== Materials provided
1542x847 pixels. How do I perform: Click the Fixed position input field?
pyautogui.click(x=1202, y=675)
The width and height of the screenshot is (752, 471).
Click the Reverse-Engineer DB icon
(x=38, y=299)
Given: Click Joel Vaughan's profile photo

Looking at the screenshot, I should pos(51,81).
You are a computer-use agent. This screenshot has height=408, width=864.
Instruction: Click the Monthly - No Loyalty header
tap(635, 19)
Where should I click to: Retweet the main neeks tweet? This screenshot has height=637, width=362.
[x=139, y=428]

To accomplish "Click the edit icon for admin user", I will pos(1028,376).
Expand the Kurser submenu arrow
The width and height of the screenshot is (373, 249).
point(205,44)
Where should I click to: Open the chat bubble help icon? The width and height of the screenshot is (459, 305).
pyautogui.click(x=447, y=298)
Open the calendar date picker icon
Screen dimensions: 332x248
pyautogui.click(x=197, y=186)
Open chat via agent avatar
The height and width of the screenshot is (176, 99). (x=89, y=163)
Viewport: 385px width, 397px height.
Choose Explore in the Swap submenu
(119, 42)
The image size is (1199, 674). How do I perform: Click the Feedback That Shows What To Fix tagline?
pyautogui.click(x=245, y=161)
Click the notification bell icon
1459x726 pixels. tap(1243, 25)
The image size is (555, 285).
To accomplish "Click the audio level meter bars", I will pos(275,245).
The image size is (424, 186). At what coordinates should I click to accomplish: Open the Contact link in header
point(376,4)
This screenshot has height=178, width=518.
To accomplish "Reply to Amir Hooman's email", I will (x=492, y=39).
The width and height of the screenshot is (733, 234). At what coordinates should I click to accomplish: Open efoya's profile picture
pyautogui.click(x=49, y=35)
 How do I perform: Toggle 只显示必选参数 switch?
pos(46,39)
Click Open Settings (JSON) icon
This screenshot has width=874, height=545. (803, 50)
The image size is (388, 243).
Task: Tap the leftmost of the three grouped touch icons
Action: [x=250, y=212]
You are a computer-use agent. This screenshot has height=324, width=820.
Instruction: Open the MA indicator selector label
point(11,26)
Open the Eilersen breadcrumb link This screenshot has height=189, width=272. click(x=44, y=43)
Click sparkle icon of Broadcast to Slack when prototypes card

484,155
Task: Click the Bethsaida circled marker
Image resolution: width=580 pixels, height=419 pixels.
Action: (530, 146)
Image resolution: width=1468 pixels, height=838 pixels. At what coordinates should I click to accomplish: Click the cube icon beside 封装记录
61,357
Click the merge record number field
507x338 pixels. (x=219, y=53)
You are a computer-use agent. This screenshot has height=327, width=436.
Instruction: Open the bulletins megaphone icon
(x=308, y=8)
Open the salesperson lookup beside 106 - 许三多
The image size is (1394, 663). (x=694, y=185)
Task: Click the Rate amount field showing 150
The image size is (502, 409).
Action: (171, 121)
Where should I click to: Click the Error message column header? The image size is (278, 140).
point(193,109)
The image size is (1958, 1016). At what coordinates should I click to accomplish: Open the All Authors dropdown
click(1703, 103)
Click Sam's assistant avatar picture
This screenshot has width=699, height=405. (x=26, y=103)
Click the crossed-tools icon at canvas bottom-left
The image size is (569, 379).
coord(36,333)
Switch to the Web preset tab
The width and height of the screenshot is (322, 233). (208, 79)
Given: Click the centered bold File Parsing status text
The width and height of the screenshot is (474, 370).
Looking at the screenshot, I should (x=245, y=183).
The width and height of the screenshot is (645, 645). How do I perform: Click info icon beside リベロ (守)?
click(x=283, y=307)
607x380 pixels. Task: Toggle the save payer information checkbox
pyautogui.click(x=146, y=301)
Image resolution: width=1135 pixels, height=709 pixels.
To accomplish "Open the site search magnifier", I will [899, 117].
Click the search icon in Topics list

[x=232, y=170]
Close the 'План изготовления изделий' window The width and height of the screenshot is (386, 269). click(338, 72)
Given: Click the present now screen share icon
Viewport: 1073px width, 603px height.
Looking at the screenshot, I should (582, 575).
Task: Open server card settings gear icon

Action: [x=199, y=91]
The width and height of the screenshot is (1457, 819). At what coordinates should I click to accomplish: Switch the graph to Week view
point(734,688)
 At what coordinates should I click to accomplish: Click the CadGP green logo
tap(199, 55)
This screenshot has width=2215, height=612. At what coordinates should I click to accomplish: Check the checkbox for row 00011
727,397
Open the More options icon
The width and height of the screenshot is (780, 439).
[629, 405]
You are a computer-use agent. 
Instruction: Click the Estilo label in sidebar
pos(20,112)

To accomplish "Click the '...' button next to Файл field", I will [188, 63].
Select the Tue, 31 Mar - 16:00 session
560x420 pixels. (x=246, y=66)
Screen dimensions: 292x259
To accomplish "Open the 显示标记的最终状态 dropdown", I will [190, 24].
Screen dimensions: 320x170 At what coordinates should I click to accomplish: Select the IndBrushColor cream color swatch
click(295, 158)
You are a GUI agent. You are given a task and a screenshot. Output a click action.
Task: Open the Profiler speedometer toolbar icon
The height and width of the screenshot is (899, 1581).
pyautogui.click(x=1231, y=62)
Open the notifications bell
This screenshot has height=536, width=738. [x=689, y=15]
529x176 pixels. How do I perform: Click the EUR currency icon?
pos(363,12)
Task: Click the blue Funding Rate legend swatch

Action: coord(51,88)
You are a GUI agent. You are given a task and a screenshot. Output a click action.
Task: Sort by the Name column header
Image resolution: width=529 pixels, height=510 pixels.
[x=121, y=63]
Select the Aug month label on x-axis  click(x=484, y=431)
====
### Set problem
Reproduce every line of the items above verbatim, without any changes.

### In response
1542x847 pixels. How do I perform: Click the Fixed position input field?
pyautogui.click(x=1202, y=675)
The width and height of the screenshot is (752, 471).
Click the Reverse-Engineer DB icon
(x=38, y=299)
Given: Click Joel Vaughan's profile photo

Looking at the screenshot, I should pos(51,81).
You are a computer-use agent. This screenshot has height=408, width=864.
Instruction: Click the Monthly - No Loyalty header
tap(635, 19)
Where should I click to: Retweet the main neeks tweet? This screenshot has height=637, width=362.
[x=139, y=428]

To accomplish "Click the edit icon for admin user", I will pos(1028,376).
Expand the Kurser submenu arrow
The width and height of the screenshot is (373, 249).
point(205,44)
Where should I click to: Open the chat bubble help icon? The width and height of the screenshot is (459, 305).
pyautogui.click(x=447, y=298)
Open the calendar date picker icon
Screen dimensions: 332x248
pyautogui.click(x=197, y=186)
Open chat via agent avatar
The height and width of the screenshot is (176, 99). (x=89, y=163)
Viewport: 385px width, 397px height.
Choose Explore in the Swap submenu
(119, 42)
The image size is (1199, 674). How do I perform: Click the Feedback That Shows What To Fix tagline?
pyautogui.click(x=245, y=161)
Click the notification bell icon
1459x726 pixels. tap(1243, 25)
The image size is (555, 285).
To accomplish "Click the audio level meter bars", I will pos(275,245).
The image size is (424, 186). At what coordinates should I click to accomplish: Open the Contact link in header
point(376,4)
This screenshot has height=178, width=518.
To accomplish "Reply to Amir Hooman's email", I will (x=492, y=39).
The width and height of the screenshot is (733, 234). At what coordinates should I click to accomplish: Open efoya's profile picture
pyautogui.click(x=49, y=35)
 How do I perform: Toggle 只显示必选参数 switch?
pos(46,39)
Click Open Settings (JSON) icon
This screenshot has width=874, height=545. (803, 50)
The image size is (388, 243).
Task: Tap the leftmost of the three grouped touch icons
Action: [x=250, y=212]
You are a computer-use agent. This screenshot has height=324, width=820.
Instruction: Open the MA indicator selector label
point(11,26)
Open the Eilersen breadcrumb link This screenshot has height=189, width=272. click(x=44, y=43)
Click sparkle icon of Broadcast to Slack when prototypes card

484,155
Task: Click the Bethsaida circled marker
Image resolution: width=580 pixels, height=419 pixels.
Action: (530, 146)
Image resolution: width=1468 pixels, height=838 pixels. At what coordinates should I click to accomplish: Click the cube icon beside 封装记录
61,357
Click the merge record number field
507x338 pixels. (x=219, y=53)
You are a computer-use agent. This screenshot has height=327, width=436.
Instruction: Open the bulletins megaphone icon
(x=308, y=8)
Open the salesperson lookup beside 106 - 许三多
The image size is (1394, 663). (x=694, y=185)
Task: Click the Rate amount field showing 150
The image size is (502, 409).
Action: (171, 121)
Where should I click to: Click the Error message column header? The image size is (278, 140).
point(193,109)
The image size is (1958, 1016). At what coordinates should I click to accomplish: Open the All Authors dropdown
click(1703, 103)
Click Sam's assistant avatar picture
This screenshot has width=699, height=405. (x=26, y=103)
Click the crossed-tools icon at canvas bottom-left
The image size is (569, 379).
coord(36,333)
Switch to the Web preset tab
The width and height of the screenshot is (322, 233). (208, 79)
Given: Click the centered bold File Parsing status text
The width and height of the screenshot is (474, 370).
Looking at the screenshot, I should (x=245, y=183).
The width and height of the screenshot is (645, 645). How do I perform: Click info icon beside リベロ (守)?
click(x=283, y=307)
607x380 pixels. Task: Toggle the save payer information checkbox
pyautogui.click(x=146, y=301)
Image resolution: width=1135 pixels, height=709 pixels.
To accomplish "Open the site search magnifier", I will [899, 117].
Click the search icon in Topics list

[x=232, y=170]
Close the 'План изготовления изделий' window The width and height of the screenshot is (386, 269). click(338, 72)
Given: Click the present now screen share icon
Viewport: 1073px width, 603px height.
Looking at the screenshot, I should (582, 575).
Task: Open server card settings gear icon

Action: [x=199, y=91]
The width and height of the screenshot is (1457, 819). At what coordinates should I click to accomplish: Switch the graph to Week view
point(734,688)
 At what coordinates should I click to accomplish: Click the CadGP green logo
tap(199, 55)
This screenshot has width=2215, height=612. At what coordinates should I click to accomplish: Check the checkbox for row 00011
727,397
Open the More options icon
The width and height of the screenshot is (780, 439).
[629, 405]
You are a computer-use agent. 
Instruction: Click the Estilo label in sidebar
pos(20,112)

To accomplish "Click the '...' button next to Файл field", I will [188, 63].
Select the Tue, 31 Mar - 16:00 session
560x420 pixels. (x=246, y=66)
Screen dimensions: 292x259
To accomplish "Open the 显示标记的最终状态 dropdown", I will [190, 24].
Screen dimensions: 320x170 At what coordinates should I click to accomplish: Select the IndBrushColor cream color swatch
click(295, 158)
You are a GUI agent. You are given a task and a screenshot. Output a click action.
Task: Open the Profiler speedometer toolbar icon
The height and width of the screenshot is (899, 1581).
pyautogui.click(x=1231, y=62)
Open the notifications bell
This screenshot has height=536, width=738. [x=689, y=15]
529x176 pixels. How do I perform: Click the EUR currency icon?
pos(363,12)
Task: Click the blue Funding Rate legend swatch

Action: coord(51,88)
You are a GUI agent. You are given a task and a screenshot. Output a click action.
Task: Sort by the Name column header
Image resolution: width=529 pixels, height=510 pixels.
[x=121, y=63]
Select the Aug month label on x-axis  click(x=484, y=431)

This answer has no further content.